I'm not a "new friends" sort of person - everyone I'd consider myself close to was at school or college with me. When I was in my early twenties (late twenties now) I was dumped horribly by one friend (she sent me an email out of the blue saying I was horrible and never to get in touch with her again) and fell out with another when sharing a flat. I had a bit of a breakdown afterwards (mostly unrelated), and although I recovered in every other respect, I've been left with this permanent awkwardness around my friends. I don't have the confidence to call or skype them. I just find it virtually impossible to believe they'd want to hear from me. I organise meetings by face a little (like once a month). Mostly my friends get in touch first, and I know that they resent that. Its been so long I have literally forgotten how to pick up the phone and say hi how are you and I take rejection like an ignored text, even when I know there are good reasons, really badly. It sounds so stupid that I don't know how to admit it to anyone - I had counselling (6 weeks NHS) last year and it took me five sessions before I built up the trust to tell my counsellor, which was too late to really develop any techniques. DP doesn't know - or he might suspect but we've never discussed it. He doesn't socialise much but also doesn't have an issue doing it. This sounds like such a trivial thing, but it's so isolating and I don't know how to break out of it.

OP posts:
SoSad007 · 17/06/2012 13:40

Hi Daisie, I didn't want your post to go unanswered. It sounds to me as if you have an anxiety around being in contact with people and interpreting what they might think of you, and having to initiate this contact, even with those who you have know for some time.

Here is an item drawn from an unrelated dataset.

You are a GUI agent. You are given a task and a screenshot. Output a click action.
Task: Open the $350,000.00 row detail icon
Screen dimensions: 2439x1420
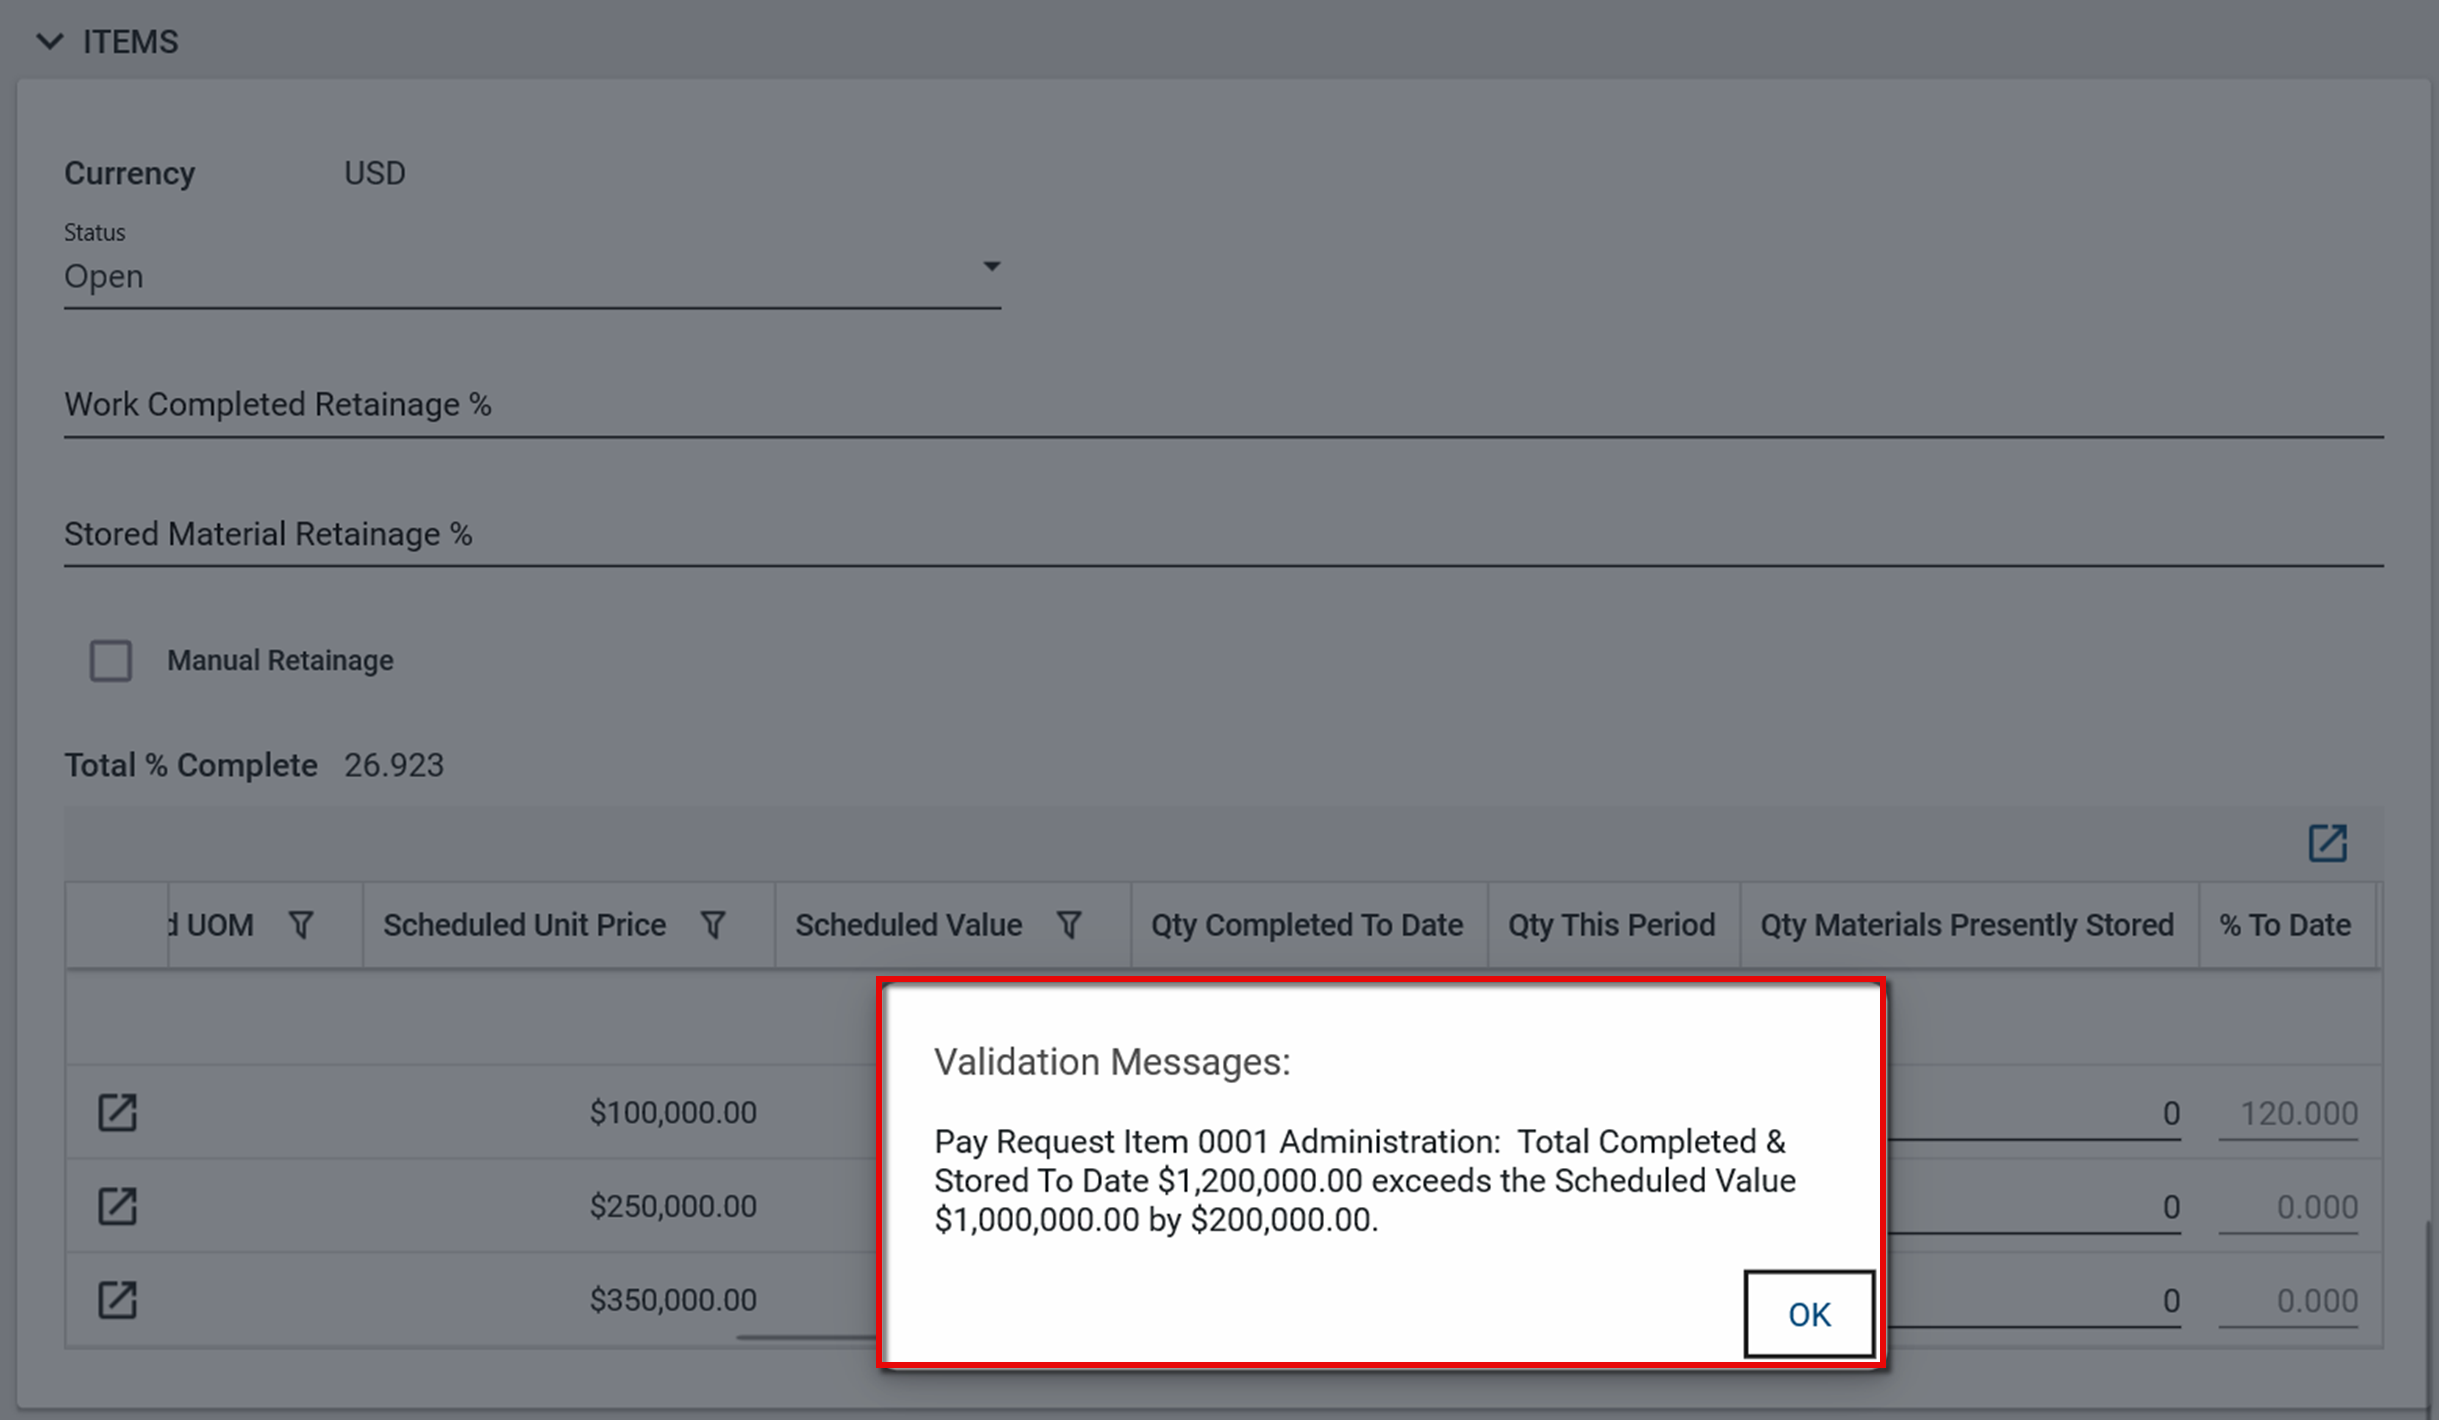117,1300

Do you have a trusted GP that you could talk this issue through? In order to get some help for this you are going to have to 'feel the fear and do it anyway'. If you get another round of counselling, you could ask your GP to write a letter to the counsellor explaining the situation so that you don't have to reveal it yourself. Then the session could have more impact. Also your GP might be able to suggest some medication to lower the anxiety so that what you learn in counselling has a better effect.

Please start sharing this with someone, your DP would be a good start. There are people who can help you with this, but you are going to have to make the first step and ask for their help. Its good that you have reached out in the internet, now its time to take it the next step and speak to someone in RL about this.